Journey to the Cross

Tomorrow (March 5th) marks the beginning of the most holy season in the Christian’s life.  Many people will fill churches and mark their foreheads with burned palm branches from the year before observing Ash Wednesday, the beginning of Lent.  It was last year around this same time that I stumbled on Journey to the Cross: Readings and Devotions for Lent by Kendal Haug and Will Walker and was amazed at the reflections offered during this 40 day period (its actually 46 but you don’t count the Sundays).  The Lenten Season is more than just “giving something up” such as chocolate or technology.  Rather, it is a season of preparation for Good Friday and Resurrection Sunday (also known as Easter) whereby the believer repents of sin and contemplates the cross of Jesus by living without (you fill in the blank) in order to be living out their union with Christ.  For the Christian, Lent is a time to look at the 40 days of Jesus in the wilderness as He faced the temptation of Satan during a period of fasting and prayer as He prepared to journey to the cross.  As Haug and Walker write in their introduction:

“The death and resurrection of Jesus Christ are at the very heart of Christianity.
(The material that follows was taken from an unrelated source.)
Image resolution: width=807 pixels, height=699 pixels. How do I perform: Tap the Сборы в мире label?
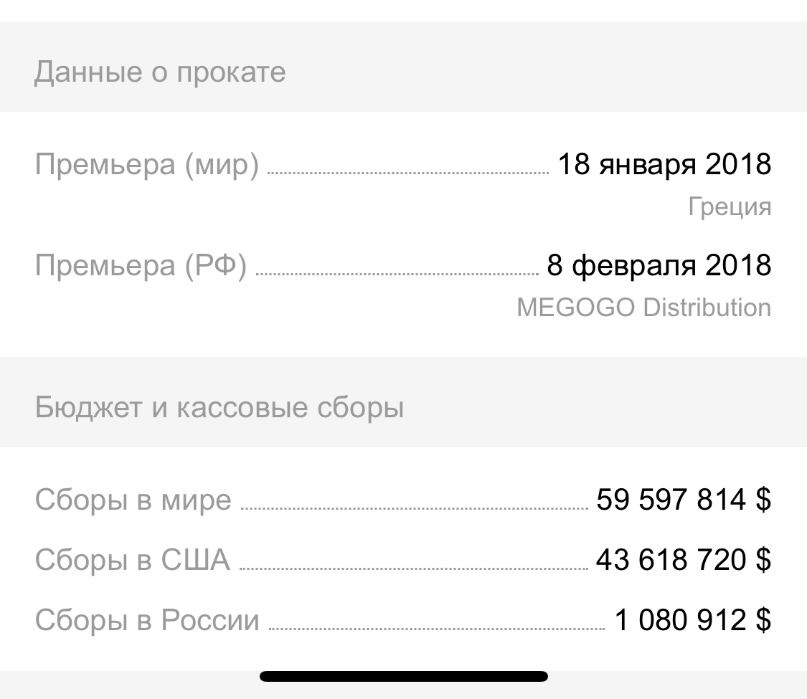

The good news of the gospel is that God has acted in history to conquer evil and reconcile sinners to himself through the life, death, and resurrection of Jesus. For those who have been united with this Jesus – who have submitted to Him as savior and Lord – have been united with Him in the likeness of His death and will one day be united with Him in the likeness of His resurrection (Rom. 6:5). Lent, therefore, is about living out of our union with, and identity in, Christ. Lent is first and foremost about the gospel making its way deeper into our lives.”

My prayer is that you find Journey to the Cross helpful this Lent as it focuses on Jesus, the one and only Savior, who by His death has set us free from the bondage of our own sin (Galatians 5:1).